**DATA LISTING**
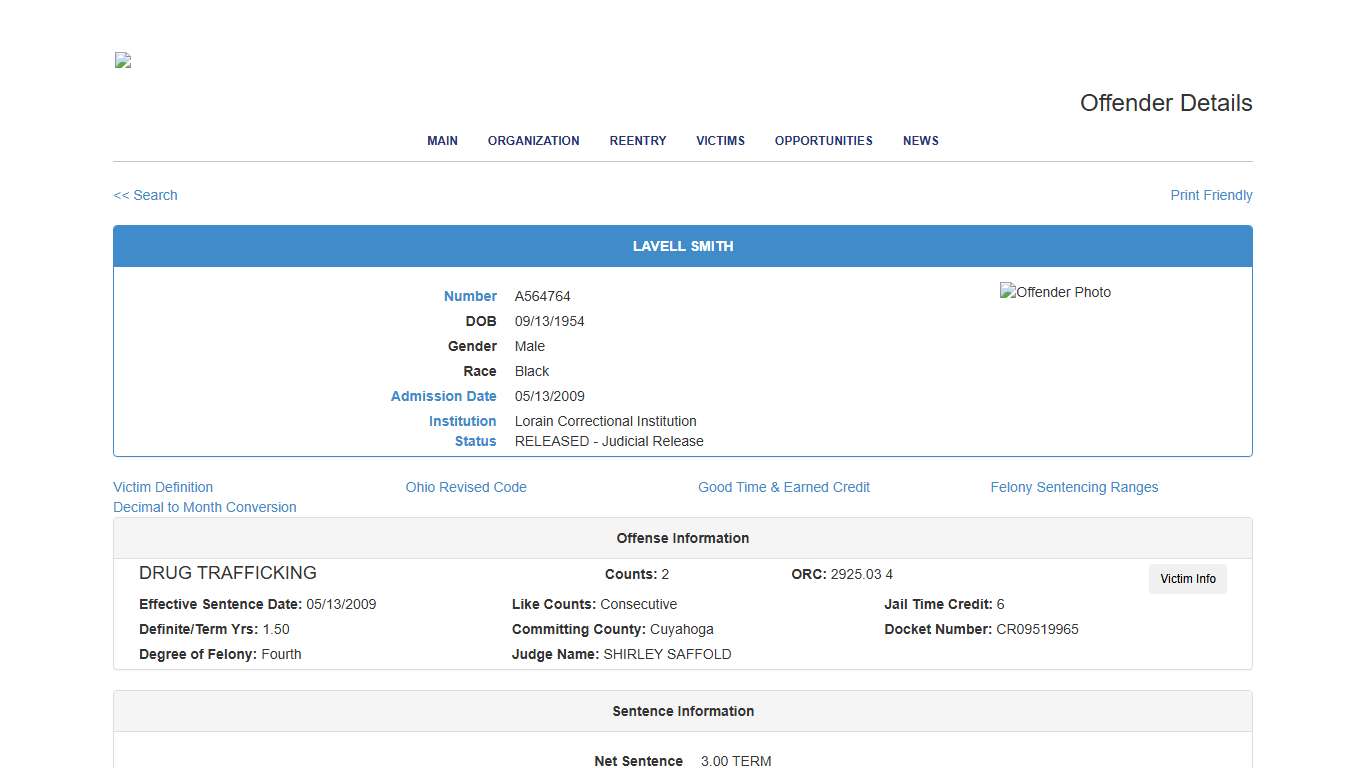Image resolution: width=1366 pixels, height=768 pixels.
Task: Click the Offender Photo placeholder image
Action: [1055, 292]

---

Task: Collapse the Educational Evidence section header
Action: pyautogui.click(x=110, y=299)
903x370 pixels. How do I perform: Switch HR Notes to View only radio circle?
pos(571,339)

**WORK TO BE COMPLETED**
Update the lines from the one that has "Image resolution: width=1366" through the one that has "Action: [1055, 292]" by changing "Offender Photo" to "Suspect Photo" and leaving everything else unchanged. Give only those lines, without the pictures.

**RESULT BELOW**
Image resolution: width=1366 pixels, height=768 pixels.
Task: Click the Suspect Photo placeholder image
Action: [1055, 292]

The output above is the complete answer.